> [REQUIREMENT]
Print only the closing part of the entries. It starts at the line containing "Task: Toggle sharing" and includes the final line, exactly as written.
DATA PROVIDED below:
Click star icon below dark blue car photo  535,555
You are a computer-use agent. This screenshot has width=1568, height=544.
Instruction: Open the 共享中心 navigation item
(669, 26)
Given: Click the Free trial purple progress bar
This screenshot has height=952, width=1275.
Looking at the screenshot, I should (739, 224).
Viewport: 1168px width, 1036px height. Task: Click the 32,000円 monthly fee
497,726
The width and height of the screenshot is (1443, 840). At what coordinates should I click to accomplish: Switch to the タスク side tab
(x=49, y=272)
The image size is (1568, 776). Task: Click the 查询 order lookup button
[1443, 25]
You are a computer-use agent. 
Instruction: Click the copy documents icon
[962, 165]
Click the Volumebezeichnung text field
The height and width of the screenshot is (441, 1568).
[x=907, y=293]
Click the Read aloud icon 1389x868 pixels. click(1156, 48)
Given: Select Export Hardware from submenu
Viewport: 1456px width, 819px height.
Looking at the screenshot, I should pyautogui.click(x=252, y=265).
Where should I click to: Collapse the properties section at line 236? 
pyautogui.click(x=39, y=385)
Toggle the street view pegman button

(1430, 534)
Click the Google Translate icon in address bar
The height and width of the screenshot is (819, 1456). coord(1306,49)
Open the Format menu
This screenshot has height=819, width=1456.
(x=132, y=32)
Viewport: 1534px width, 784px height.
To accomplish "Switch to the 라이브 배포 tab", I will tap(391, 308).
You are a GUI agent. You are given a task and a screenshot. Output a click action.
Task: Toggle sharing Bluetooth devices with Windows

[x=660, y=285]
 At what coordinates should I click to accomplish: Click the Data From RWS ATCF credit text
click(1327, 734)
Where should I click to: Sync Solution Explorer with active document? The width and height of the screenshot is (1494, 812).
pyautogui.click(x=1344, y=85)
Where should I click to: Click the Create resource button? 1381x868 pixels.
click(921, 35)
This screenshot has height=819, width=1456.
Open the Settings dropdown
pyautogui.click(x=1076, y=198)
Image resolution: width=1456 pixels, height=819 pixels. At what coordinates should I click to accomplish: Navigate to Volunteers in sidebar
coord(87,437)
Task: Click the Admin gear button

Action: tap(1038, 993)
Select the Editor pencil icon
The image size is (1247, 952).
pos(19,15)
End of DATA PROVIDED.
> [TASK OUTPUT]
Task: Toggle sharing Bluetooth devices with Windows

[x=660, y=285]
 At what coordinates should I click to accomplish: Click the Data From RWS ATCF credit text
click(1327, 734)
Where should I click to: Sync Solution Explorer with active document? The width and height of the screenshot is (1494, 812).
pyautogui.click(x=1344, y=85)
Where should I click to: Click the Create resource button? 1381x868 pixels.
click(921, 35)
This screenshot has height=819, width=1456.
Open the Settings dropdown
pyautogui.click(x=1076, y=198)
Image resolution: width=1456 pixels, height=819 pixels. At what coordinates should I click to accomplish: Navigate to Volunteers in sidebar
coord(87,437)
Task: Click the Admin gear button

Action: tap(1038, 993)
Select the Editor pencil icon
The image size is (1247, 952).
pos(19,15)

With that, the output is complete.